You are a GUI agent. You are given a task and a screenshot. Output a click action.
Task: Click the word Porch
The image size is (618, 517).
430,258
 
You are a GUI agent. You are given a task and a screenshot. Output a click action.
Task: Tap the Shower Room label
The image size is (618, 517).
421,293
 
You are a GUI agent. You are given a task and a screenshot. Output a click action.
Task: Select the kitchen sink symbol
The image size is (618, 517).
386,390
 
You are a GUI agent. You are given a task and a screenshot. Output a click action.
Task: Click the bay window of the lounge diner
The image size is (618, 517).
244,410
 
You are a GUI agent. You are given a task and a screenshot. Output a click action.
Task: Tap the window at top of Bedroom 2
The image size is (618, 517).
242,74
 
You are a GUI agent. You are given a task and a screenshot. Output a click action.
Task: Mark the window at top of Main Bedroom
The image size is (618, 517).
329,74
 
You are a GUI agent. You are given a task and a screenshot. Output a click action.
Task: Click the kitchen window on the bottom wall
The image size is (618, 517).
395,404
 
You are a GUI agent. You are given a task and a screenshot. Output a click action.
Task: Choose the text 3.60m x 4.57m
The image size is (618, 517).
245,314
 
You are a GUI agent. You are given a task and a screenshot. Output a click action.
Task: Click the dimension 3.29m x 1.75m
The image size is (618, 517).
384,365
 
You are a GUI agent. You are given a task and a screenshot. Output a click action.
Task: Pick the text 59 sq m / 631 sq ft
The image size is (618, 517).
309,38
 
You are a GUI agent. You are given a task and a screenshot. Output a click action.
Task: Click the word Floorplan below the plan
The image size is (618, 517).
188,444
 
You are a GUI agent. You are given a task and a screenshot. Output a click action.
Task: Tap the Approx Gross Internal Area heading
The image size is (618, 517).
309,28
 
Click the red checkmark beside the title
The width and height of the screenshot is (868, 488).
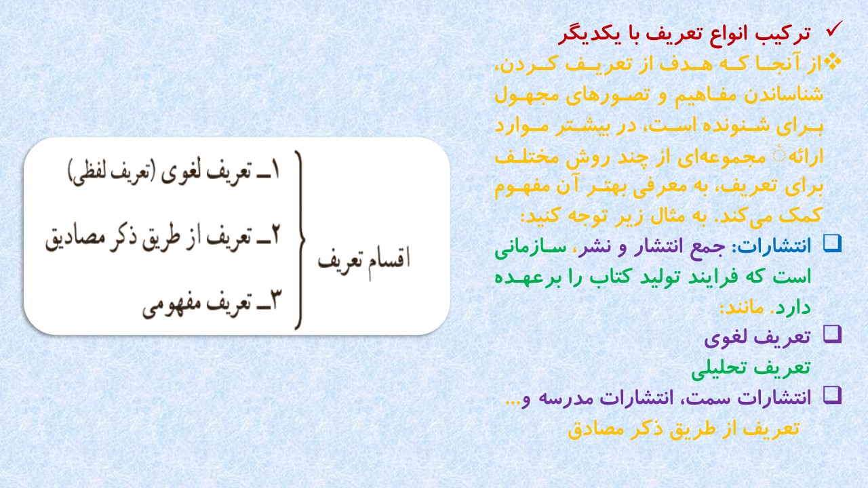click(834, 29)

==

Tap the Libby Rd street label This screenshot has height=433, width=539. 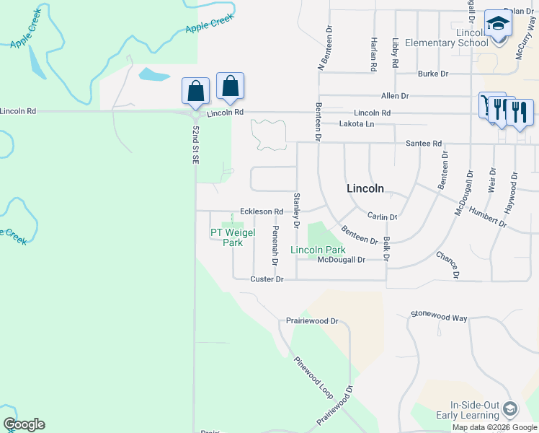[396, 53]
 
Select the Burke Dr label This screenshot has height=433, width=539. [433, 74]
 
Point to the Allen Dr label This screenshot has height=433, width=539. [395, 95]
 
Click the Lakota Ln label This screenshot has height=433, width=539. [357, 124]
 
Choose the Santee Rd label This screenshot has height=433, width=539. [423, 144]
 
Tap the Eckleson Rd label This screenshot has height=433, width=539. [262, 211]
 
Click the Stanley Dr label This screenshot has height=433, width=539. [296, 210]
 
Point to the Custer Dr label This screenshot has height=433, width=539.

Brief:
Please copy the records above word for word, starting at the line that contains "Click the Lakota" and stopping after the line that contains "Point to the Custer".

Exercise response:
Click the Lakota Ln label This screenshot has height=433, width=539. [357, 124]
 
Choose the Santee Rd label This screenshot has height=433, width=539. [423, 144]
 
Tap the Eckleson Rd label This screenshot has height=433, width=539. [262, 211]
 
Click the Stanley Dr label This screenshot has height=433, width=539. [296, 210]
 
Point to the Custer Dr label This screenshot has height=433, width=539.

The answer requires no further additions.